A switch would give Democrats a majority in the Senate for the first time since they lost it in the 1994 elections, elevating Sen. Tom Daschle, D-S.D., to the post of majority leader with the ability to bring bills to the floor. Democrats would take over as chairmen of most committees.
Democrats have quietly courted Jeffords in recent weeks, offering him the chairmanship of the Environment and Public Works Committee if he bolts the GOP, according to sources familiar with the discussions, as well as retention of his seat on the tax-writing Senate Finance Committee.
Stung by the potential defection, the White House urgently contacted longtime Jeffords' donors and political supporters Tuesday, hoping they could persuade the senator to stay in the GOP. Officials also said they were redoubling their efforts to persuade Democratic Sen. Zell Miller of Georgia to become a Republican, in hopes of countering any move by Jeffords.
Apart from its impact on the Senate and the administration's legislative fortunes, a switch could open the door to upheaval within the ranks of Republicans, where the party's leader, Sen. Trent Lott of Mississippi, could face a challenge for his post.
While Jeffords was noncommittal about his plans, a sort of gallows humor pervaded the ranks of Republicans, who hold control in a Senate split between 50 Republicans and 50 Democrats by virtue of Cheney's ability to cast tie-breaking votes.
Republicans who now preside at committee meetings openly addressed Democrats as "Mr. Chairman."
One chairman, Sen. Charles Grassley of Iowa, said he didn't know if Jeffords would switch. Asked if he felt let down, he said he wasn't. "The only thing surprising is how it happened. We always figured it might happen some other way," he said in an apparent reference to 98-year-old Sen. Strom Thurmond of South Carolina, whose advanced age and unsteady step are a constant reminder to Republicans of the fragility of their majority.

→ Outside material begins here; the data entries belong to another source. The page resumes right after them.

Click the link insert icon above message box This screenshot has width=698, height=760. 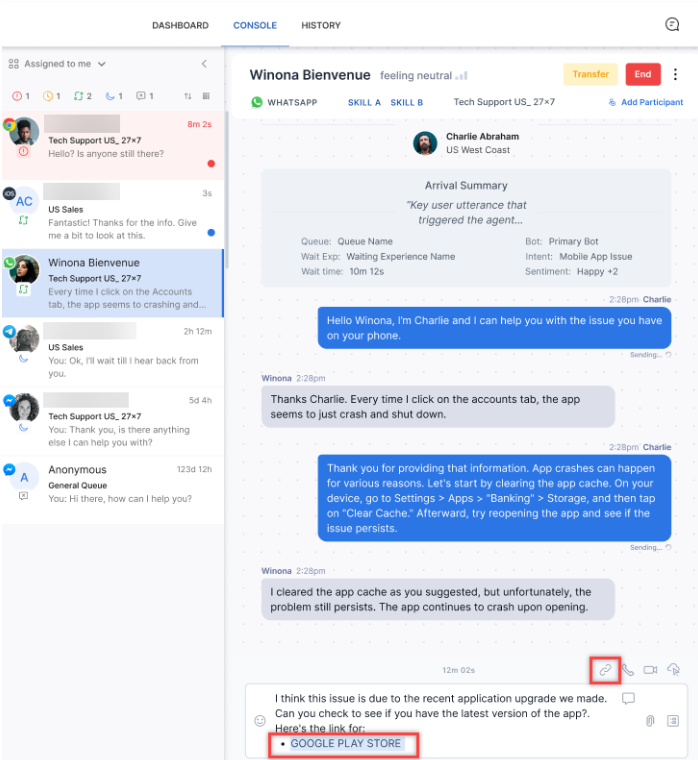pyautogui.click(x=605, y=670)
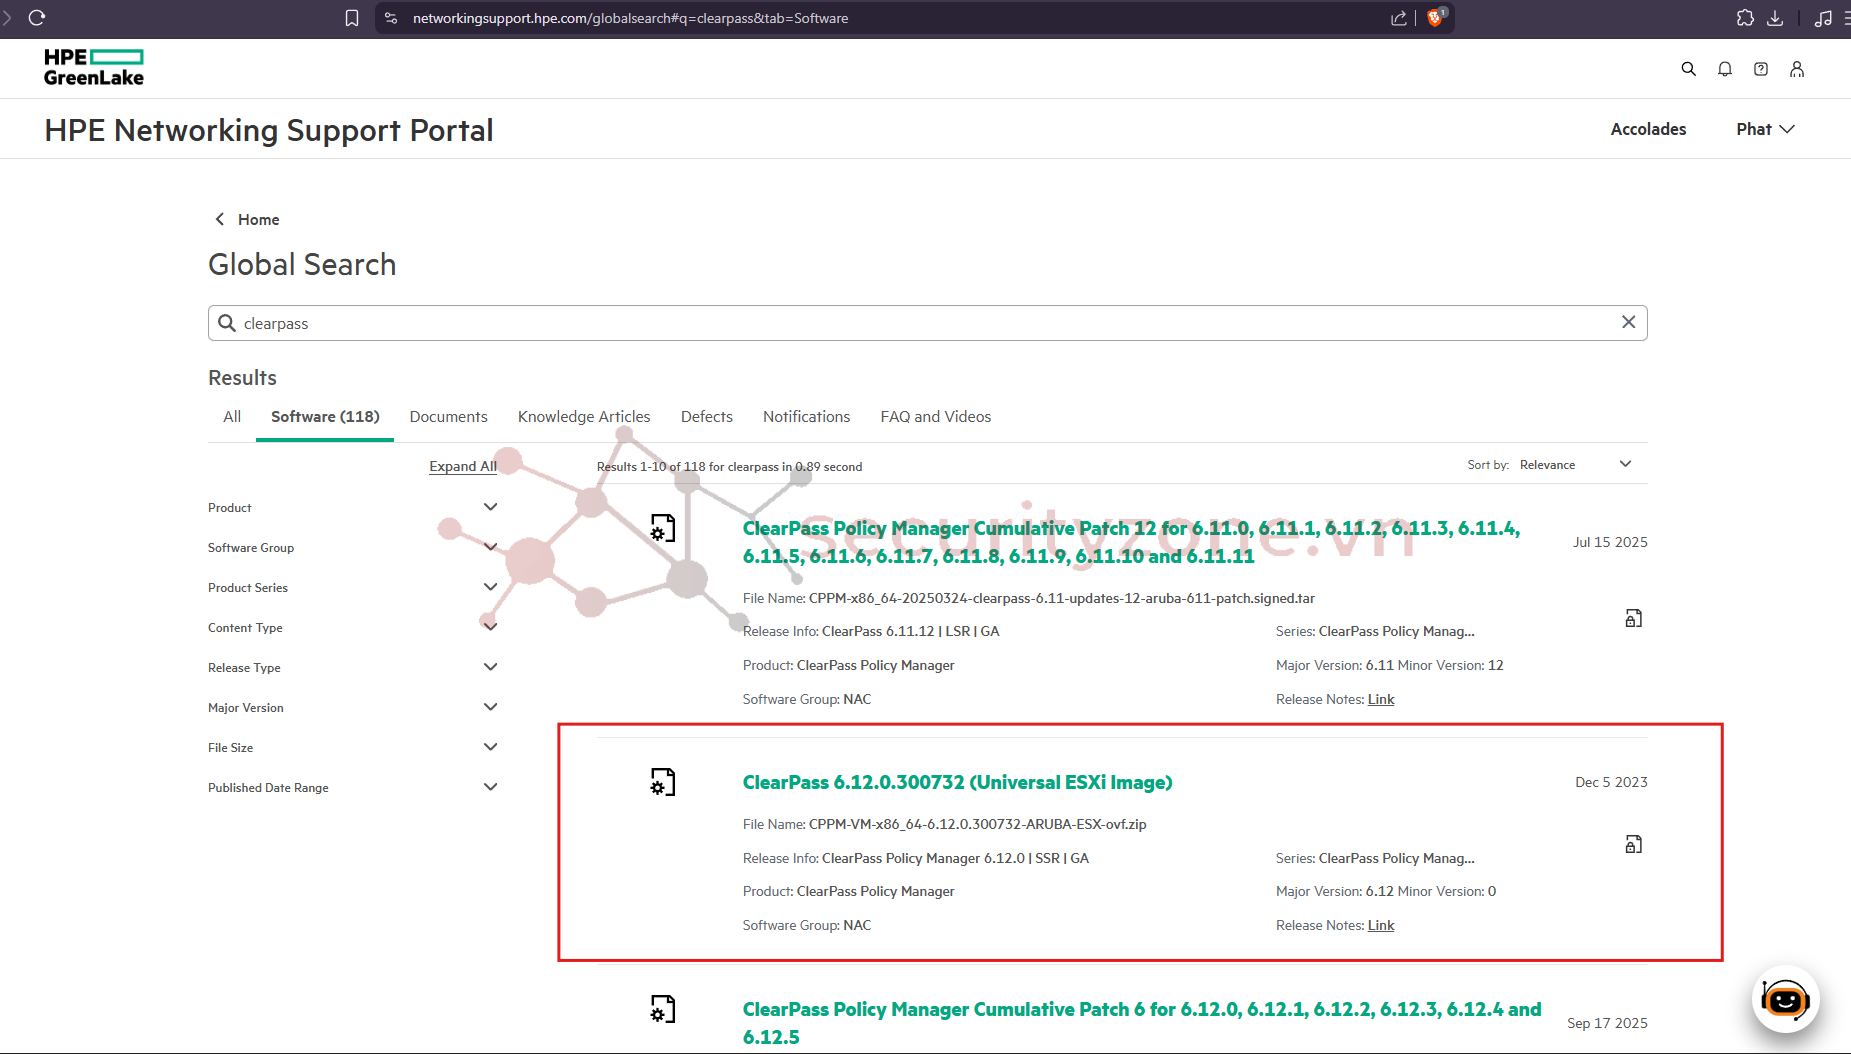1851x1054 pixels.
Task: Expand the Release Type filter
Action: [490, 667]
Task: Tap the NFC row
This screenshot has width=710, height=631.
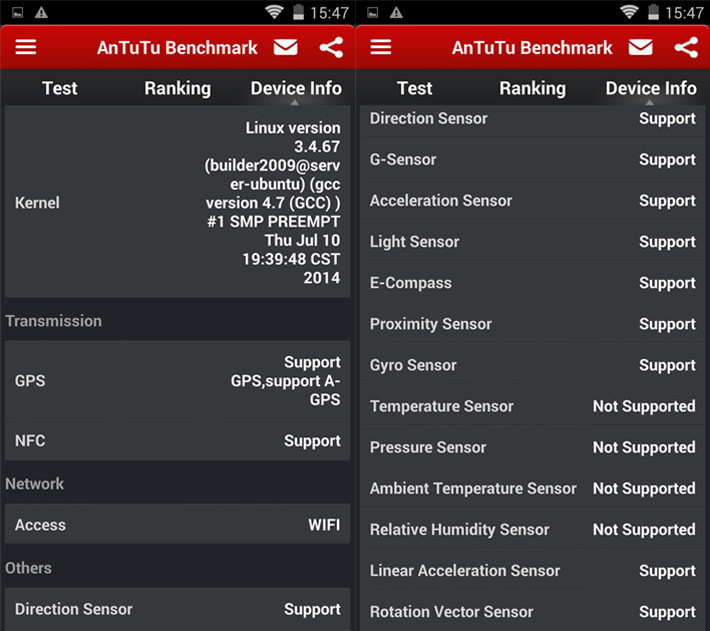Action: (177, 441)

Jeffords is among a dwindling band of moderate Republicans in an increasingly conservative party.
House Democratic Leader Dick Gephardt of Missouri said the reported switch was sorry evidence that "there's no room for moderates within today's inside-the-beltway Republican Party."
The chairman of the Education and Labor Committee by virtue of his seniority, Jeffords has a moderate-to-liberal voting record and frequently crosses party lines on high-profile issues. He supports abortion rights, for example, votes for environmental legislation his GOP colleagues generally oppose and favors more education spending than many other Republicans, including Bush.
His relations with the White House have been strained in recent weeks, fallout from a struggle over the budget and the senator's desire for more education funding than the administration wants.
Jeffords sought a commitment from the White House for more federal education funding for disabled students as a condition for supporting the president's spending plan and $1.6 trillion tax cut. The White House balked, and GOP aides accused Jeffords at the time of reneging on a compromise hashed out with Cheney and senior Republican leaders.
Shortly after the vote, Jeffords was not invited to the White House for a National Teacher of the Year award ceremony honoring a Vermont high school educator. In addition, some GOP aides have whispered that the White House might retaliate by seeking changes in a dairy support system that benefits farmers in Vermont and the Northeast.
In addition to Daschle's ascension, Sen. Edward M. Kennedy of Massachusetts would soon replace Jeffords as chairman of the Education Committee, his ability to advance minimum wage and a patients bill of rights bill enhanced. Sen. Patrick Leahy of Vermont would become chairman of the Judiciary Committee, with sway over Bush's judicial nominations.
Sen. Harry Reid, D-Nev., ordinarily would be in line to take over as chairman of the environment committee. But he could defer to Jeffords while retaining his post as majority whip. He declined comment.